There’s an interesting post from David Sklar over at the O’Reilly Weblogs on how he wants to replace email with webfeeds – in particular situations where a company is communicating with him on a regular basis, for example in a billing scenario.
Inevitably there’s a counter-argument – ‘RSS is not the cure for everything‘, for example. And there are also situations where webfeeds simply don’t work.
Tribe.net is one of many YASNS, albeit one of the more popular ones, and in the last week or so it’s launched a redesign of it’s site together with a bunch of new features remixed with some old ones. One of the most popular areas on the site are the discussion forums for each ‘tribe’, so these have been extensively overhauled.

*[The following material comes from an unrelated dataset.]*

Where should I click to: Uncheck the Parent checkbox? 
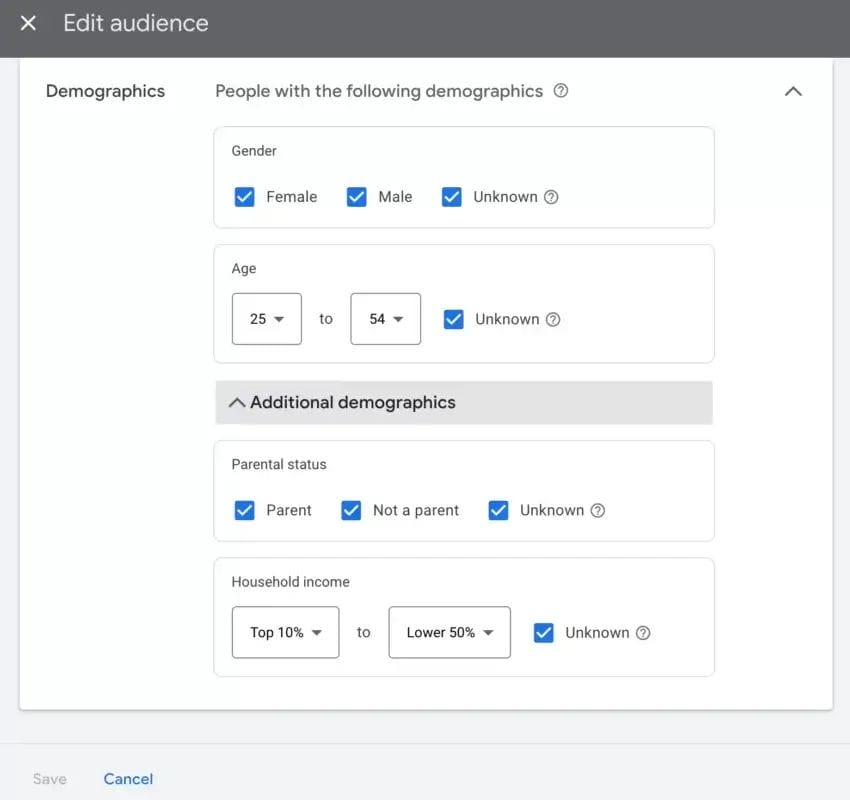click(245, 510)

Included in the new features are webfeed subscriptions to each forum, so you can now track the conversations in a newsreader.
In principle, it’s a great idea – bring the conversations to the client, rather than the other way around. In practice, it’s virtually useless. Each separate post becomes a separate webfeed item – so instead of a timelined threaded view which allows you to track the conversation from start to finish in the order that the interactions were made, the webfeed delivers the conversation as a series of disjointed messages as and when they’re uttered. It’s like standing in the middle of a room at a party, listening to a number of conversations, but only being able to hear one voice at a time. Instead of following the flow of the conversation back and forward between participants, you’re constantly hopping from conversation to conversation, trying to figure out what’s been said so far and whether you’ve missed the previous interaction that would put the current one into context.
Contrast that with the way in which blogging software such as Wordpress delivers comments as webfeeds – here the entire conversation becomes a single feed rather than interweaving numerous interactions into one. Alternatively the comments become part of the updated post itself, so there is always the context available to refer to. To pick up the thread of the conversation so far, just read from top to bottom and all becomes clear.
To go back to the billing scenario – as it’s not a backward-and-forward conversation, and each iteration or transaction has a consistent syntax, I could see it working quite well as a webfeed. But interactions that require context to be understood don’t lend themselves to a feed situation nearly as well – you can’t break a conversation down to it’s atomic level and still understand it without that context being provided somehow.
It’ll be interesting to see how Tribe takes their experiment forward, but personally I unsubscribed from the forum webfeeds pretty quickly.